[[ Information given open ]]

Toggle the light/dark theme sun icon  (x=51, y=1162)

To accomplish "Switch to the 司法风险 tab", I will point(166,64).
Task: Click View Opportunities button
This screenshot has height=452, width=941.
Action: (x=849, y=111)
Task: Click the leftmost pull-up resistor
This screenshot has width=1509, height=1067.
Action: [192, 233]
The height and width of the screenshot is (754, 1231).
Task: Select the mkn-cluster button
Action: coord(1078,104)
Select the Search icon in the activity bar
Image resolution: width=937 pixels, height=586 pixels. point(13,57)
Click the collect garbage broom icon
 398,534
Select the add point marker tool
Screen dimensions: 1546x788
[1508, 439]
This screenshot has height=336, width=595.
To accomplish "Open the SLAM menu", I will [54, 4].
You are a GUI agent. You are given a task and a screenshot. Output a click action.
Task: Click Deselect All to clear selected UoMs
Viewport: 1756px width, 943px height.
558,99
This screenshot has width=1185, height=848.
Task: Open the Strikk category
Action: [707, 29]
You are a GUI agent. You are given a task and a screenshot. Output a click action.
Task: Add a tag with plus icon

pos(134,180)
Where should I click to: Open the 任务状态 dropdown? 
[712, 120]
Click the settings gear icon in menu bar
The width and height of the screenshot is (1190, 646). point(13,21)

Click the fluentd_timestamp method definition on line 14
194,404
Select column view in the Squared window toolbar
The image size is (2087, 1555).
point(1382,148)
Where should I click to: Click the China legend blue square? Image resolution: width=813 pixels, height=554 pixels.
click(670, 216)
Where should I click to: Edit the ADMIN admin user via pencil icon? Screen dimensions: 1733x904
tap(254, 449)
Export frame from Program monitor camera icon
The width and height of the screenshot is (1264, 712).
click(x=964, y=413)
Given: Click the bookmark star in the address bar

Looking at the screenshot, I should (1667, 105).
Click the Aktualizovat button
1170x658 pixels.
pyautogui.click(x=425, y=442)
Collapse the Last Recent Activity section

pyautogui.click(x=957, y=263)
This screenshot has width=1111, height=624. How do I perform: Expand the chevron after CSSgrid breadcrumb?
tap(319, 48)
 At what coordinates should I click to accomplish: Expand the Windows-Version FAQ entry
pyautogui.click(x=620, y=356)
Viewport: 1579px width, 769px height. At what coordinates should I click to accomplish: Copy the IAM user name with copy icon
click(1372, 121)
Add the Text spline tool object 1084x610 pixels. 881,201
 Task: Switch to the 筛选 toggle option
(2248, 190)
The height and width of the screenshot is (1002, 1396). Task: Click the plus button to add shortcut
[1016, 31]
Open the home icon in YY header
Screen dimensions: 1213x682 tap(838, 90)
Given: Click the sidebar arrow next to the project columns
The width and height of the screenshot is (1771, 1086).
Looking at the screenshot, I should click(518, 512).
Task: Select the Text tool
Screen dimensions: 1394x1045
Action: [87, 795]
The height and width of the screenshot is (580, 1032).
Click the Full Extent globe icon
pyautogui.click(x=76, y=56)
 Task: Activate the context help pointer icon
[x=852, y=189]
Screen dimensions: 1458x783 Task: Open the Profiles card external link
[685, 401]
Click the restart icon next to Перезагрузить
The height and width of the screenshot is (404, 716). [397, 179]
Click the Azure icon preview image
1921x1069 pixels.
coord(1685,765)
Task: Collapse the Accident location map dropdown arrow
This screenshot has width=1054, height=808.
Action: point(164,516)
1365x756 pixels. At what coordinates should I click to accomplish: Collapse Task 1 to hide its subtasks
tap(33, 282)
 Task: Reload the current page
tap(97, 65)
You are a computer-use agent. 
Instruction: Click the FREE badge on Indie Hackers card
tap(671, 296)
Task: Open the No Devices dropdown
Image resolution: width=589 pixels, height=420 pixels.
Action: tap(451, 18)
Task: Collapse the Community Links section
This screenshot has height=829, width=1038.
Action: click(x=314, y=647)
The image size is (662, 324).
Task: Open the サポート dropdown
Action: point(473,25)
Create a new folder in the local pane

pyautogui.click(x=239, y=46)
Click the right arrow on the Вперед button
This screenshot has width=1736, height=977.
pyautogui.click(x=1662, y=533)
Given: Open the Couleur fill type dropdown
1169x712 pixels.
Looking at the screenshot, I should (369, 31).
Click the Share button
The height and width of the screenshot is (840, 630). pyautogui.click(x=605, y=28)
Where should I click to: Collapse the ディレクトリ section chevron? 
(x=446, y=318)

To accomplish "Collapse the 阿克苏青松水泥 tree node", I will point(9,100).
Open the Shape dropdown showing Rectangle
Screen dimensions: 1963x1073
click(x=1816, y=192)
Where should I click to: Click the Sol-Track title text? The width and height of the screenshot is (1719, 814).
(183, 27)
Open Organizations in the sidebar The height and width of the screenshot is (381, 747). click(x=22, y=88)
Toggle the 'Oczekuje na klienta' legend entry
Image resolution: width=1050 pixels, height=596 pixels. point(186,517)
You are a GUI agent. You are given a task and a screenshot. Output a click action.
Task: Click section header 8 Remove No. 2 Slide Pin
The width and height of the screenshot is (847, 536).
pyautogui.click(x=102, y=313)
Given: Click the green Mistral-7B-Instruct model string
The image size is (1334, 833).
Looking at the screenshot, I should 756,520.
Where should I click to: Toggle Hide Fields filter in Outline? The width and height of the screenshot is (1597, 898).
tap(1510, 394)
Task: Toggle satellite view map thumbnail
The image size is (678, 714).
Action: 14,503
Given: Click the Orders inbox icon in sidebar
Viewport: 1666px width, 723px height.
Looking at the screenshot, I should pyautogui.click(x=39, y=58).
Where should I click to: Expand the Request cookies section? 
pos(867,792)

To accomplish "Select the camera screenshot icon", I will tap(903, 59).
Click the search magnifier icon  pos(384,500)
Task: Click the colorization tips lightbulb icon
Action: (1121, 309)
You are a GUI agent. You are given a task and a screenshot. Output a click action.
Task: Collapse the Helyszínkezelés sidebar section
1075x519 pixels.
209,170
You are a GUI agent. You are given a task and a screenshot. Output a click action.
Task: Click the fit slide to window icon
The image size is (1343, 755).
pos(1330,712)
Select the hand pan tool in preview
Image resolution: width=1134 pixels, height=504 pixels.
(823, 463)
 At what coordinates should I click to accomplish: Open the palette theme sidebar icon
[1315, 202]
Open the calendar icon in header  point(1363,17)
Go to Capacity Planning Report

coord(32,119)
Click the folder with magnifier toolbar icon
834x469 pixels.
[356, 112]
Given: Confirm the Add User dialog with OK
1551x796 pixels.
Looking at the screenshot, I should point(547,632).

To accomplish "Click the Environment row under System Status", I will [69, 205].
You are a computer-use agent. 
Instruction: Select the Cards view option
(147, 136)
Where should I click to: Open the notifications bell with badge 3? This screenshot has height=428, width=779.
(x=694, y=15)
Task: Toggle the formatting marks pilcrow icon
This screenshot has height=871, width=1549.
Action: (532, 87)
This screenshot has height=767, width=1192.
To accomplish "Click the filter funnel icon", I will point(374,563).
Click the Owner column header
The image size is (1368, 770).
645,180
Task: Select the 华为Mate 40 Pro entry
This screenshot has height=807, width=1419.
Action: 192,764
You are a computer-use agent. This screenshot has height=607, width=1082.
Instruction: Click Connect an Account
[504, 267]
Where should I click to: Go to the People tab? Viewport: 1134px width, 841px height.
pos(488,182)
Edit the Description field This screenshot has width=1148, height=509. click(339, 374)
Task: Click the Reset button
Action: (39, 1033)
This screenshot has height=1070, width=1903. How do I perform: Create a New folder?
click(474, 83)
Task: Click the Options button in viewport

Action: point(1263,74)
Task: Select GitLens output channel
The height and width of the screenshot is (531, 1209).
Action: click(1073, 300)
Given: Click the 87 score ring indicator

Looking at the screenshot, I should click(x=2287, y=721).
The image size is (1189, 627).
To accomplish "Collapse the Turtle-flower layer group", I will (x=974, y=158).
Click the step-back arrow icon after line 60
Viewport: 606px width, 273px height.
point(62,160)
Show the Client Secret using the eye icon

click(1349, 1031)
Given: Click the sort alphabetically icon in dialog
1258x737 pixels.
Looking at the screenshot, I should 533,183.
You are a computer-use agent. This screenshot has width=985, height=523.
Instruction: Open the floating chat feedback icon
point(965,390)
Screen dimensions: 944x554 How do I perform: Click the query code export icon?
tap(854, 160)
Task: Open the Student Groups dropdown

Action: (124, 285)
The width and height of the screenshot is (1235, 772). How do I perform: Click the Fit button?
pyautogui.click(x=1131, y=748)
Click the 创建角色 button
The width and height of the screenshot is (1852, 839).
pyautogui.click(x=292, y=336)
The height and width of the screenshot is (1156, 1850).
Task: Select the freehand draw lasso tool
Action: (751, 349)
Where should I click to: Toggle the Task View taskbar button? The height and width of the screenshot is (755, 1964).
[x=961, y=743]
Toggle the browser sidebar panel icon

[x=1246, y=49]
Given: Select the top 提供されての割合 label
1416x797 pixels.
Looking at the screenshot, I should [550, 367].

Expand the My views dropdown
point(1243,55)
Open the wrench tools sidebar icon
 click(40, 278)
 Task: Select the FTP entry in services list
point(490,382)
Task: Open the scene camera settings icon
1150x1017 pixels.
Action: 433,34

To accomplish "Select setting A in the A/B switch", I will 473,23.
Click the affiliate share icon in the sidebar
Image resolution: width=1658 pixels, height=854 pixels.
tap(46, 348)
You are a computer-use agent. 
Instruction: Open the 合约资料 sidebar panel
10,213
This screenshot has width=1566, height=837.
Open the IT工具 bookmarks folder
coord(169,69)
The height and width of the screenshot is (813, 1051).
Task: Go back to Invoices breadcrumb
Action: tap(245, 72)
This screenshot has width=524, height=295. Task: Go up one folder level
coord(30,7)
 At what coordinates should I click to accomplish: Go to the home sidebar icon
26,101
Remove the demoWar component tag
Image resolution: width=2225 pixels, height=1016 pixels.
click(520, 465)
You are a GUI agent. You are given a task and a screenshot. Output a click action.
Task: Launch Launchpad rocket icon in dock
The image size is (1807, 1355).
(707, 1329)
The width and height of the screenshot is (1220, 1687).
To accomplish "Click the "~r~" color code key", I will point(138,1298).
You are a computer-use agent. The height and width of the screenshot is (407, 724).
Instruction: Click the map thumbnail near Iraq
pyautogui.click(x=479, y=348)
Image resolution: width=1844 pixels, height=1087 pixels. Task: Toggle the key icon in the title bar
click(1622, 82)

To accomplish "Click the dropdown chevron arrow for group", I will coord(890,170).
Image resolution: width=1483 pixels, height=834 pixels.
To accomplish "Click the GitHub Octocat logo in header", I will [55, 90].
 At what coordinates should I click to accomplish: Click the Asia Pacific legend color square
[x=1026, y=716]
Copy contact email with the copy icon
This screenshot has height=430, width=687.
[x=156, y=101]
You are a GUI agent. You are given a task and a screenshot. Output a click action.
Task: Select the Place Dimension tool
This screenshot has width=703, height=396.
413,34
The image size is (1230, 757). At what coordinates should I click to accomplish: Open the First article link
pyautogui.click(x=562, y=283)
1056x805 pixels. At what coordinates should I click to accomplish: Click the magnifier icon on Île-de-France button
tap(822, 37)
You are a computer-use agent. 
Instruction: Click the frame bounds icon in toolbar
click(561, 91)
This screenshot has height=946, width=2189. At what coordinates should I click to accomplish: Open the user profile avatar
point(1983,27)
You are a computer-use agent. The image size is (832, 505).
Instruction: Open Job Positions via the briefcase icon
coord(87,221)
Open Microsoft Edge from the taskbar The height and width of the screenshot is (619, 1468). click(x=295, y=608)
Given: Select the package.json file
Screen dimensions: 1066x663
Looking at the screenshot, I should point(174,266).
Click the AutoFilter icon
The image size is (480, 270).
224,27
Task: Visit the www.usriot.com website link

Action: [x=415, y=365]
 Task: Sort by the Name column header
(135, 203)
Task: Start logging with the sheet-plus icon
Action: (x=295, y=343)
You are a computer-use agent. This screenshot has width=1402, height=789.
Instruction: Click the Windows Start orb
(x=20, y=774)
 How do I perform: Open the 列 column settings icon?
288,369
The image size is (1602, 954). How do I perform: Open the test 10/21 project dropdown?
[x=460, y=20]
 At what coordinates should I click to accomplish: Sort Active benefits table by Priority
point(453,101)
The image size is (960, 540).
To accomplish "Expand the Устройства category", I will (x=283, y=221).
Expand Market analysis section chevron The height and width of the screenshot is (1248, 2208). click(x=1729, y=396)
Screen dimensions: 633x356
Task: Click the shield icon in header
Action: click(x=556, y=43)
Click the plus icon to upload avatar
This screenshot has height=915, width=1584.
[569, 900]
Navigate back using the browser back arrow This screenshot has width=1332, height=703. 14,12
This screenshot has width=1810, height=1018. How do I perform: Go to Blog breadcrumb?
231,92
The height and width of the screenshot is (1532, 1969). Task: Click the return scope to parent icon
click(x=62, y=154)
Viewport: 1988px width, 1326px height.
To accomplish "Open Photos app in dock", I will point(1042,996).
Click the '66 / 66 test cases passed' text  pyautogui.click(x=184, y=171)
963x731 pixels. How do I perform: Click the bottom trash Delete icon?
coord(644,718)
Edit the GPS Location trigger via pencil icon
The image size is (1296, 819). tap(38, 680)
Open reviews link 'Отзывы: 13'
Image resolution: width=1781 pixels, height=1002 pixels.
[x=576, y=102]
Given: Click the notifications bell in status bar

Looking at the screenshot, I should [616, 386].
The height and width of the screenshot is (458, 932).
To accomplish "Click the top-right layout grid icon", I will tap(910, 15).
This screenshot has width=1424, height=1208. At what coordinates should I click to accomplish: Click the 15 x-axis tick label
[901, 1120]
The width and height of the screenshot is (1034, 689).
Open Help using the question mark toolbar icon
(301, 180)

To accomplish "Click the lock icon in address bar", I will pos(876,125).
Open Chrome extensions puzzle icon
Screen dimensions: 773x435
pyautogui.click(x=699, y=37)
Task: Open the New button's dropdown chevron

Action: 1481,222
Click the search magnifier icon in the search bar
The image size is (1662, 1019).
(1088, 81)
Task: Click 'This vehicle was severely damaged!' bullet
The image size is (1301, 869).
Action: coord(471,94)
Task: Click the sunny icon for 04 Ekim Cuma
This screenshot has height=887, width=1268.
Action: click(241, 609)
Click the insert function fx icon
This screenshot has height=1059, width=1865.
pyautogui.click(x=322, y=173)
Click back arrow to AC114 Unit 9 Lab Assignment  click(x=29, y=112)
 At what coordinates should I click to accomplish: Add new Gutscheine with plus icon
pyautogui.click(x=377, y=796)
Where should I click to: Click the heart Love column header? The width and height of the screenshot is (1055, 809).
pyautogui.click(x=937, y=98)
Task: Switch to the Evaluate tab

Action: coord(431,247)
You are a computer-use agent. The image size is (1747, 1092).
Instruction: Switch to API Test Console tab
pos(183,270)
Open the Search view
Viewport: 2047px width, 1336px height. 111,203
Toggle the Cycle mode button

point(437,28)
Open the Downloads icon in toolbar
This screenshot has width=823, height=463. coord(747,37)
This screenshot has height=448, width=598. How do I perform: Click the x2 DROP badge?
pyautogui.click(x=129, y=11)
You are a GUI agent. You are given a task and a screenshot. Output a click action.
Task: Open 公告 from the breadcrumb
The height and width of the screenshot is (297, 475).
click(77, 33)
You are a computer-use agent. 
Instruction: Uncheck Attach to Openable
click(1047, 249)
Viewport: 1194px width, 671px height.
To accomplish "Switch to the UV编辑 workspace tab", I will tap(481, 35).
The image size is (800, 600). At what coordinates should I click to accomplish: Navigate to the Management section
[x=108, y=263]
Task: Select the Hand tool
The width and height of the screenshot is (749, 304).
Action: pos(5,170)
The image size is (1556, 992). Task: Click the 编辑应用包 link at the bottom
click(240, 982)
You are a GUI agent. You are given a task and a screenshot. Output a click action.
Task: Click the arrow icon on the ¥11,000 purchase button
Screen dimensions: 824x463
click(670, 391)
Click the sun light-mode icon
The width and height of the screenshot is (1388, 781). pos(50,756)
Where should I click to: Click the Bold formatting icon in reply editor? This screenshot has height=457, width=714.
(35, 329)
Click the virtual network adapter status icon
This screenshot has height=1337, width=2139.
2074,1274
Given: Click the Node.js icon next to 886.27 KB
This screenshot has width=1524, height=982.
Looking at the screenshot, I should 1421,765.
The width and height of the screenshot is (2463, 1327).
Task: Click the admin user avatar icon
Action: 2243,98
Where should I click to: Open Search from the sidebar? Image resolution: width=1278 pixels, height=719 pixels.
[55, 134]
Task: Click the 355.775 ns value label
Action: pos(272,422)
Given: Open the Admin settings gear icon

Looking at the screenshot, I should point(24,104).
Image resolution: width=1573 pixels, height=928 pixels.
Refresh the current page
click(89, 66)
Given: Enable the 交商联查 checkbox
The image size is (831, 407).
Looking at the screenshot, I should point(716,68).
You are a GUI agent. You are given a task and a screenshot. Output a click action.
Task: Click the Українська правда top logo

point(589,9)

[[ Information given closed ]]

*What you are asked to do:* Lines that hold "dialog" are the ones to copy, so pick each out from the data.

*Result below:*
Given: Confirm the Add User dialog with OK
Given: Click the sort alphabetically icon in dialog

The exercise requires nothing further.